═════ Source passage

Readers who go into Laird Hunt’s Kind One looking for kindly characters are presented with an array of unlikely candidates. It simply cannot be Linus Lancaster, a farmer with delusions of grandeur (his farm is named Paradise) who beats his wife Ginny, rapes his young female slaves Cleome and Zinnia, and whips Alcofibras, the slave who tends his garden, to death. Yet, Lancaster has his own problems: on page 84 he is dead of a pig-sticker in the back of the neck, which, after all of his high-handed carrying on, feels like a kindness.
For a time it seems possible that Ginny Lancaster will be the kind one. Hers is clearly the central narrative in this novel of five connected narratives that begins with an unnamed well-digger and ends with a wealthy landowner named Lucious Wilson. The title could very well be referring to Ginny, who, tricked into becoming Mrs. Lancaster through false advertising and trucked off to Kentucky at the age of 14, is initially a friend to her new slaves, the sisters Zinnia and Cleome. But once Lancaster commences with his nightly “visits” to the girls and announces that Ginny is now “Mother” to them all, she abandons kindness in her humiliation and rage, slapping the girls as they bathe, hitting them with cooking spoons, and worse.
After Lancaster is murdered, Cleome and Zinnia take their revenge on Ginny, chaining her in a tool shed. During this time, Zinnia seethes with a barely contained rage and frequently threatens Ginny with the pig-sticker. In contrast, the now-pregnant Cleome seems the kindly one, but eventually it is Zinnia who provides Ginny with a way of escape.
In time, the aforementioned Lucious Wilson takes Ginny in. Wilson is the kindest character in the book. He falls in love with the distant Ginny and wants to marry her, but it becomes apparent that she will never really be free of her past as a tormented wife and abusive slaveholder. While important to the narrative—without him Ginny may not have had the stability to get her story down on paper—Wilson gets only a few pages to himself. He’s probably not the kind one.

══════════
═════ Available data

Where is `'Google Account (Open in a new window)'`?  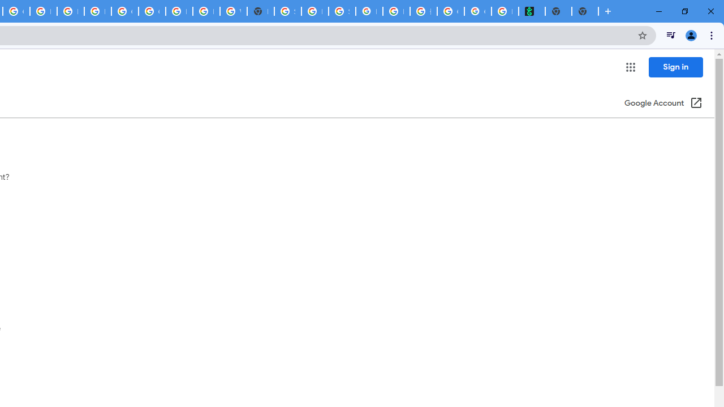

══════════

[Work instructions]
[1] According to the review of Kind One, what name did Linus Lancaster give his farm?
[2] Translate this sentence from the review of Kind One into Spanish: "In time, the aforementioned Lucious Wilson takes Ginny in."

[Task answers]
[1] Paradise

[2] Con el tiempo, el ya mencionado Lucious Wilson acoge a Ginny.